====== Extracted records ======

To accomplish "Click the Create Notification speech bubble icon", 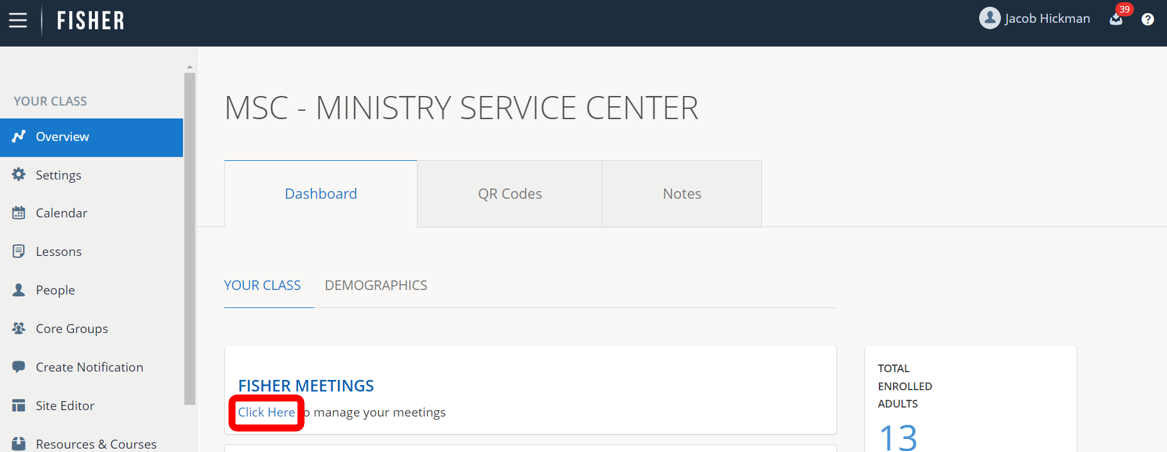I will tap(18, 367).
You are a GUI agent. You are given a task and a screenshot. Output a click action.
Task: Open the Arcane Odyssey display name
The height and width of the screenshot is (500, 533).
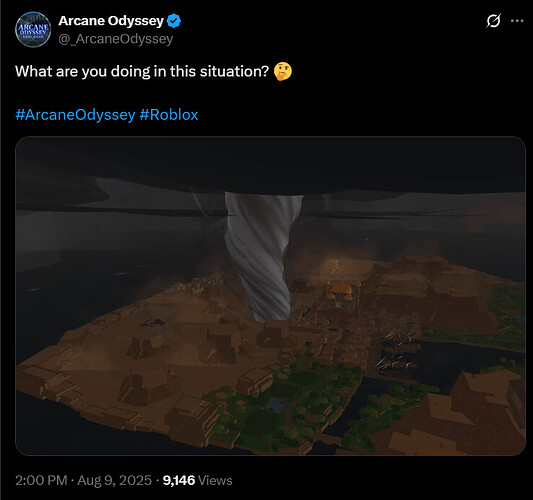[111, 21]
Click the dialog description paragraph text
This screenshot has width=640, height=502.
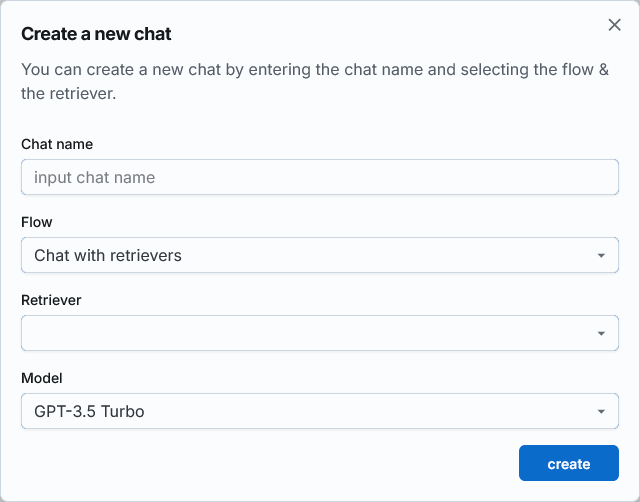[315, 81]
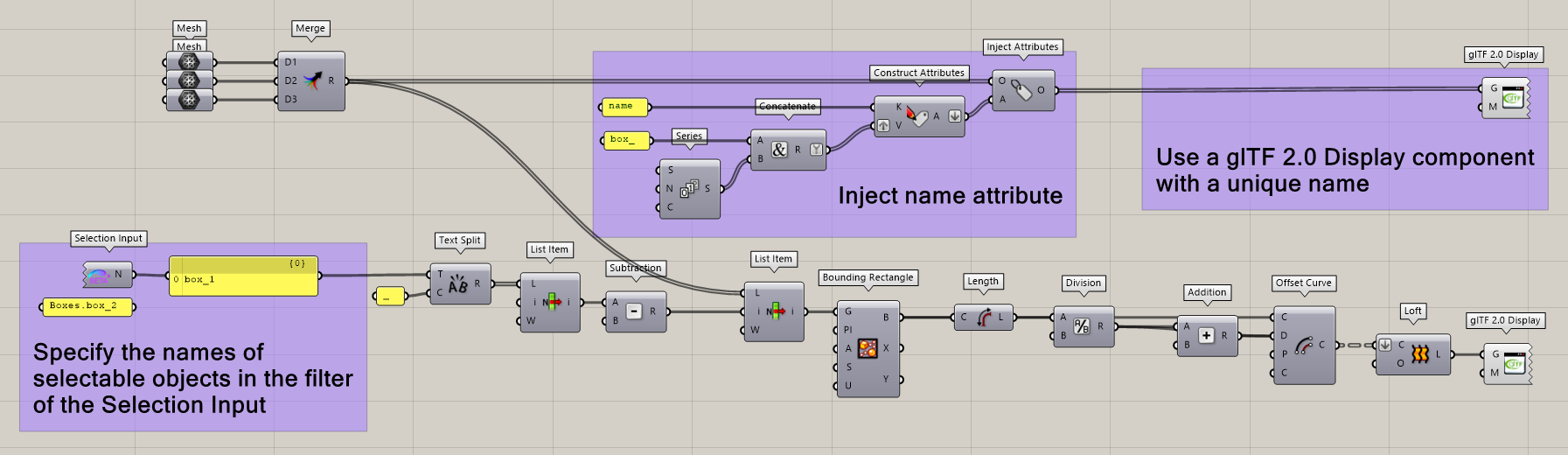Click the Merge component icon

(x=311, y=80)
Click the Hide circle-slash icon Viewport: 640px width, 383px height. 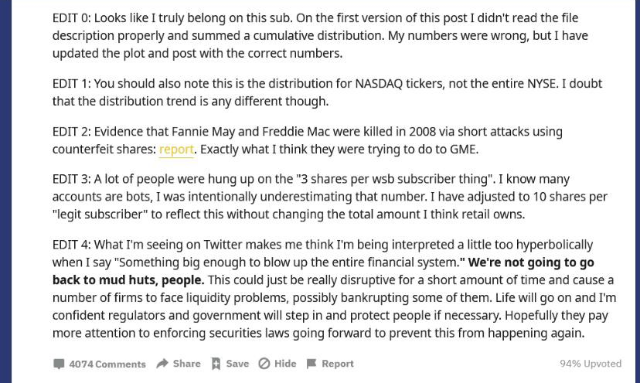pos(264,363)
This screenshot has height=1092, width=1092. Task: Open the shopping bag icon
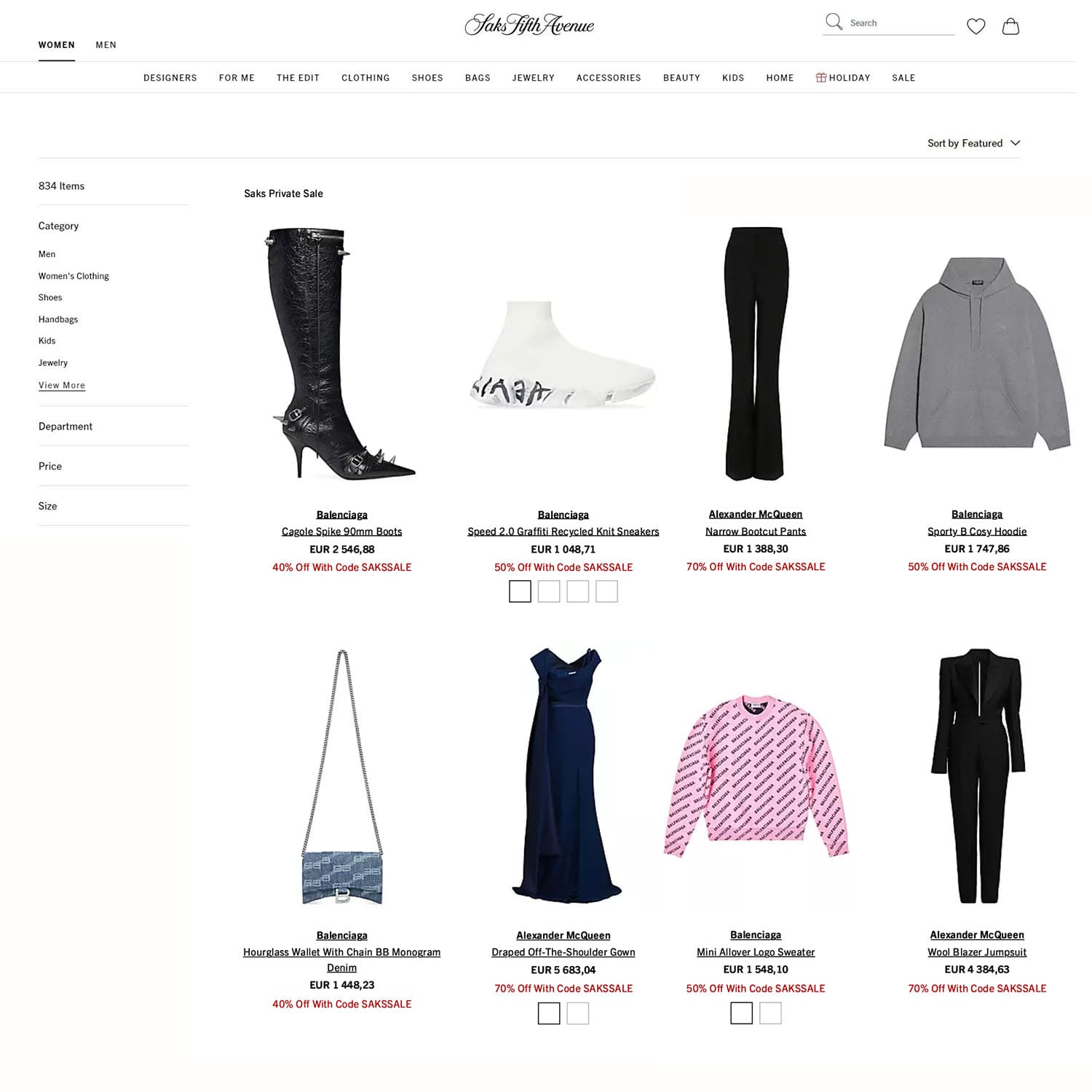click(1010, 26)
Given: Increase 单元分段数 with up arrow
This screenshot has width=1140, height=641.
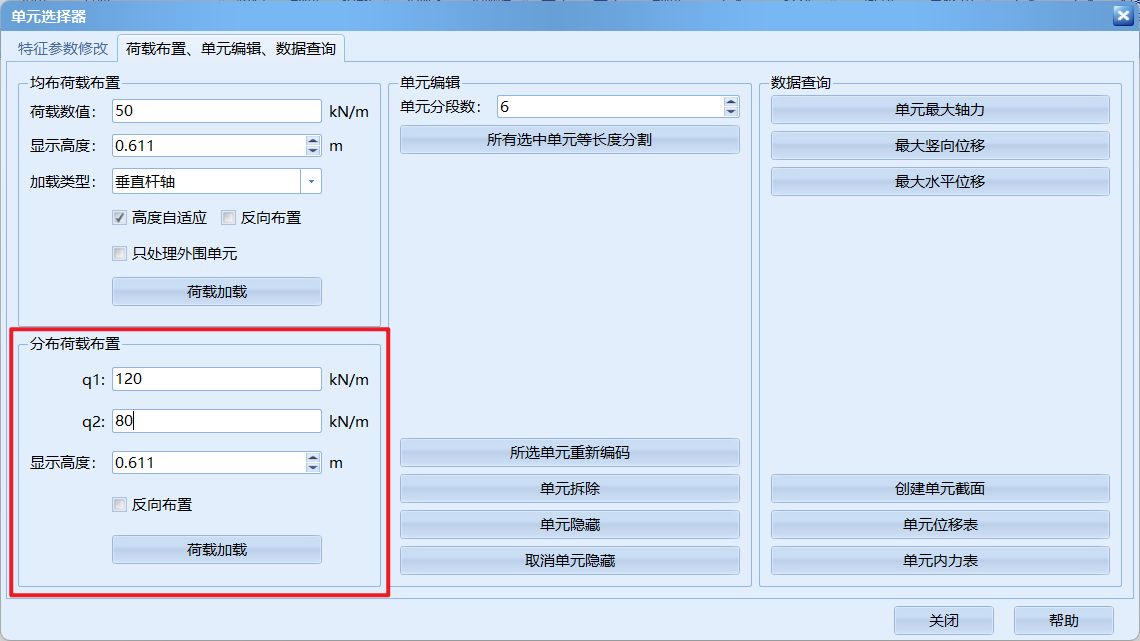Looking at the screenshot, I should pos(731,102).
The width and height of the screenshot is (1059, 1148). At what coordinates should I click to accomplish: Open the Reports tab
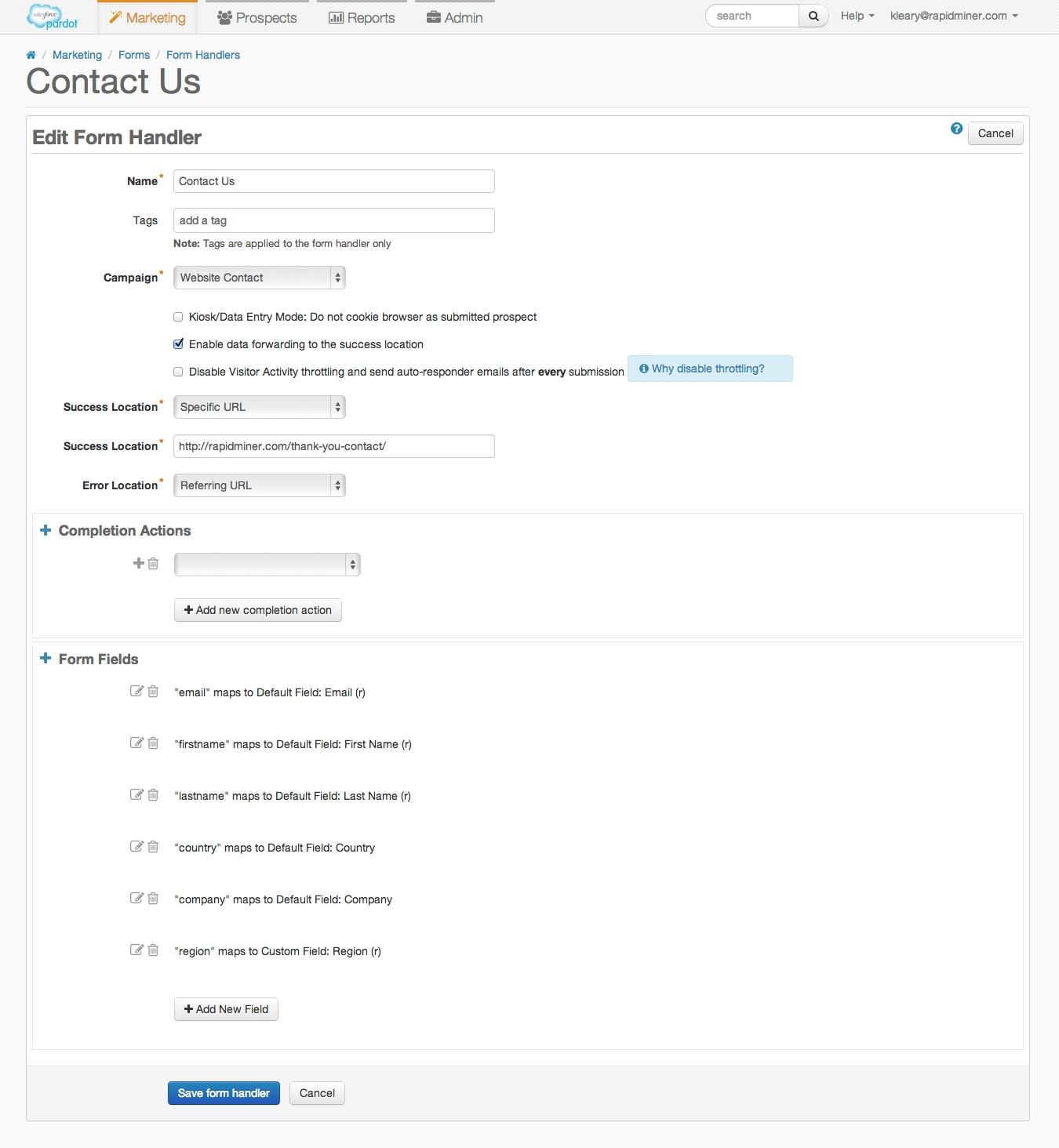click(x=362, y=17)
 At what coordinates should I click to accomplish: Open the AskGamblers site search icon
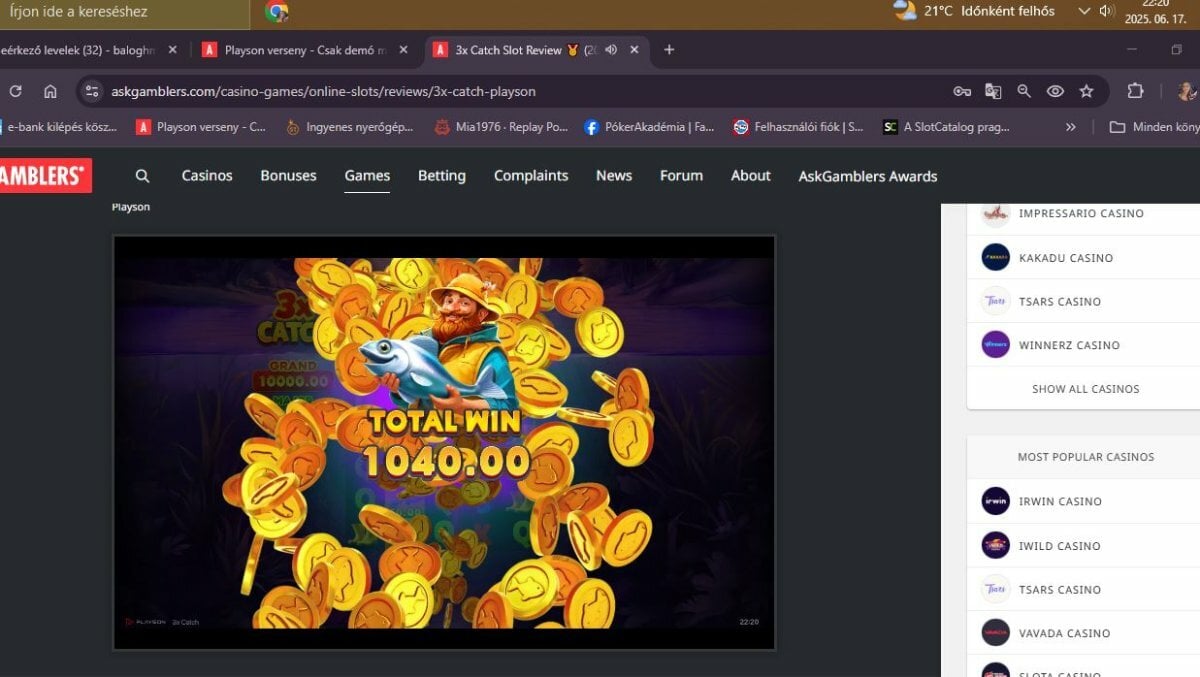[142, 176]
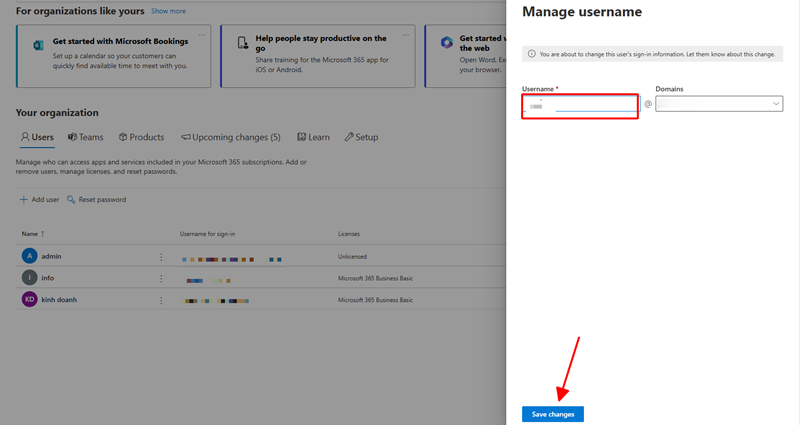Open the Upcoming changes tab
The height and width of the screenshot is (425, 800).
(231, 137)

======

Each line from the one containing "This screenshot has width=1140, height=641." through the end of the records above is to be retyped exactly, with the pictures omitted and nothing added.

→ **Answer for this exercise**:
This screenshot has width=1140, height=641.
Looking at the screenshot, I should pos(731,102).
The width and height of the screenshot is (1059, 1148). At what coordinates should I click to accomplish: Open the Reports tab
click(x=362, y=17)
 At what coordinates should I click to accomplish: Open the AskGamblers site search icon
[142, 176]
Open the Upcoming changes tab
The height and width of the screenshot is (425, 800).
(231, 137)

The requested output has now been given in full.